Zoloft 100mg - June 2015-April 2018 - 2 month taper, had extreme antsiness (different from my normal anxiety) previously said 25mg, was wrong

Xanax 0.25-0.5mg - Aug 2018- Dec 2020 - Rarely took, probably less than every other month. Over 2020 holidays took 0.5mg 5-6times

Escitalopram 10mg - Aug 2018 - Nov 2020 - tapered over 5 months:

June 25 2020 - Aug 14 2020 - Can't remember what I did but assuming it was 5mg this whole time.
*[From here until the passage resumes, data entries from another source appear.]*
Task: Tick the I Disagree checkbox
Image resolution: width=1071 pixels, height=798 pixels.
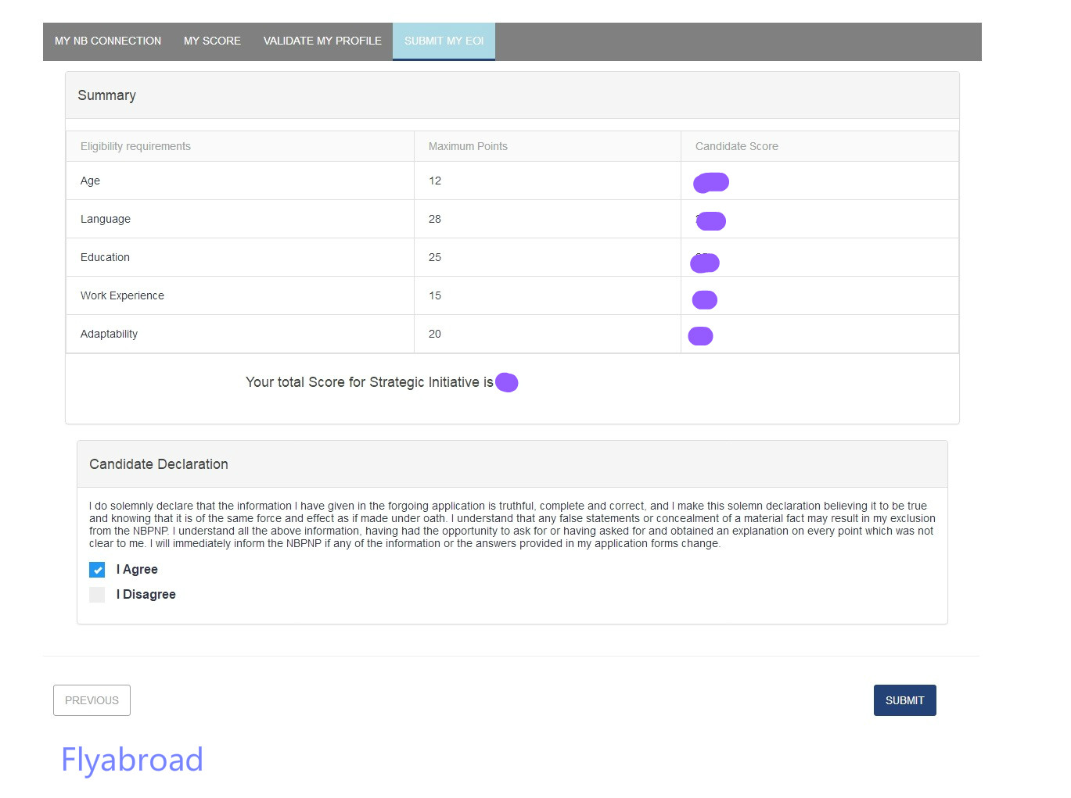Action: click(97, 595)
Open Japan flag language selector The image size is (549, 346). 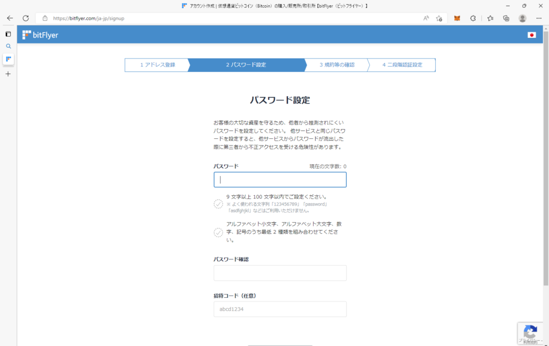tap(531, 35)
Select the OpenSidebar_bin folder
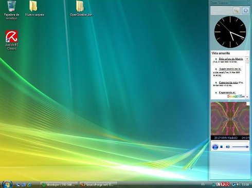This screenshot has height=188, width=252. pyautogui.click(x=81, y=9)
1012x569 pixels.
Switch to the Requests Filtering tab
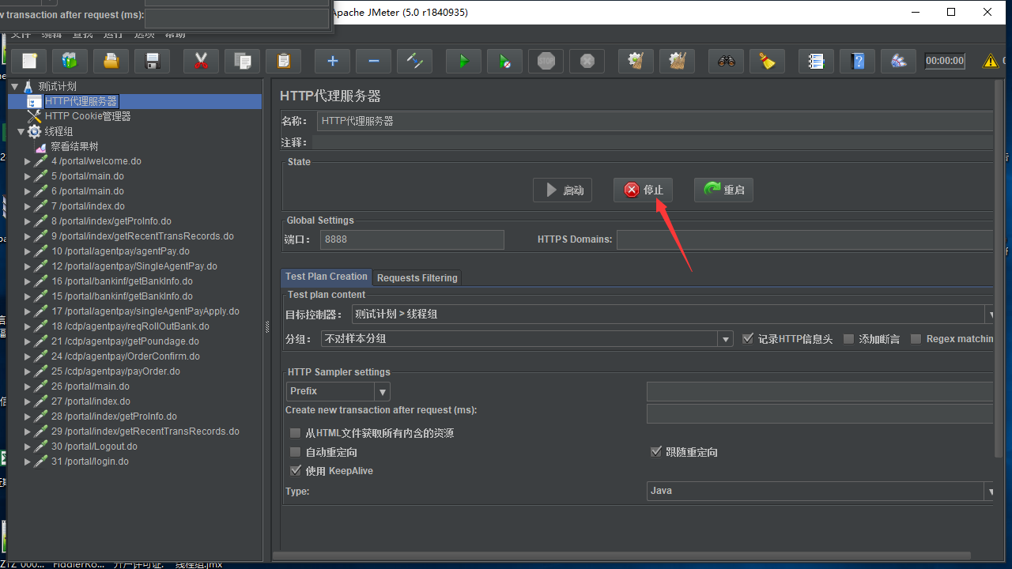pos(417,277)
Aug 14 2020 - Oct 24th 2020?? - 2.5mg for awhile, then every 27 hrs. Kept trying to extend length of hrs, up to 36. This is where symptoms got bad but I was able to tolerate as it was more fatigue and irritability.

Oct 25 2020 - mid Nov 2020 - 1.25mg every 24-36 hours, then ct. These are estimates because I was cutting the pills and this is 1/8 of 10mg but by now, it was dust. Tried just having the dust toward the end.
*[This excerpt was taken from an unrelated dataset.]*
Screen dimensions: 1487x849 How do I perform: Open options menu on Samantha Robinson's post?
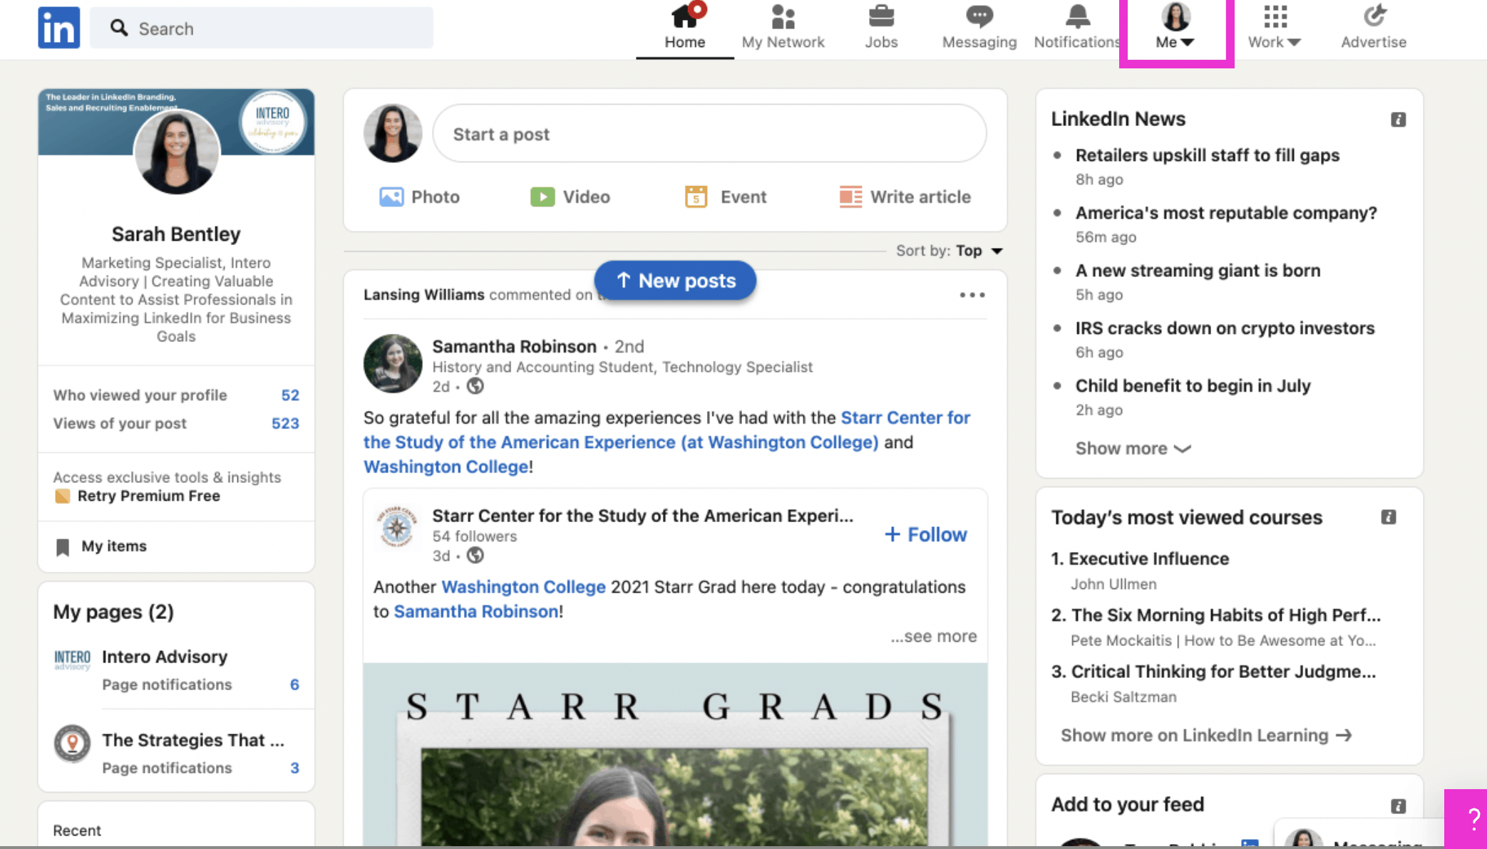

Dec 27 2020 major crying spells and depressive, empty/hopeless feeling dead thoughts. Had a couple ok days, a couple really bad ones a week out.
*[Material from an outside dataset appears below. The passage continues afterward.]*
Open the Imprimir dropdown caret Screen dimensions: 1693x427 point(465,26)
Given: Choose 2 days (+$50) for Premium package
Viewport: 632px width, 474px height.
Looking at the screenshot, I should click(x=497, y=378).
Reinstated liquid Escitalopram 0.15mg - Jan 12 2021  -  Mar 5 2021 - 0.14mg. Mar 16 2021 - 2.5mg. Mar 17 2021 - 5mg. May 21 2021 - 4.8mg. May 28 2021 4.6mg. Jun 9 2021 4.5mg. Jul 7 4mg. Aug 7 2021 3.6mg. Sep 7 2021 3.2mg. Oct 7 2021 2.8mg. Nov 5 2021 2.45mg. Dec 6 2021 2.2mg. Jan 22 2022 2mg. Feb 13 2022 1.9mg. Mar 2 2022 1.8mg. Mar 18 2022 1.7mg. Apr 5 2022 1.6mg. Apr 22 2022 1.5mg. May 13 2022 1.34mg. Jun 16 2022 1.2mg. Jul 16 2022 1.08mg. Aug 13 2022 .97mg. Sep 11 2022 .87mg. Sep 21 2022 .8mg. Sep 27 2022 .7mg. Oct 8 .6mg. Oct 20 .5mg. Nov 1 .4mg. Nov 13 .34mg. Nov 17 .3mg. Nov 24 .24mg. Nov 30 .18mg. Dec 7 .14mg. Dec 8 .12mg. Dec .1mg. Dec 19 .06mg. Dec 24 .02mg. Dec 31 0mg!!

Fluoxetine bridge - Mar 31 2021 - 10mg. Still on this

Reinstated BC (Nuvaring) - Feb 21 2021.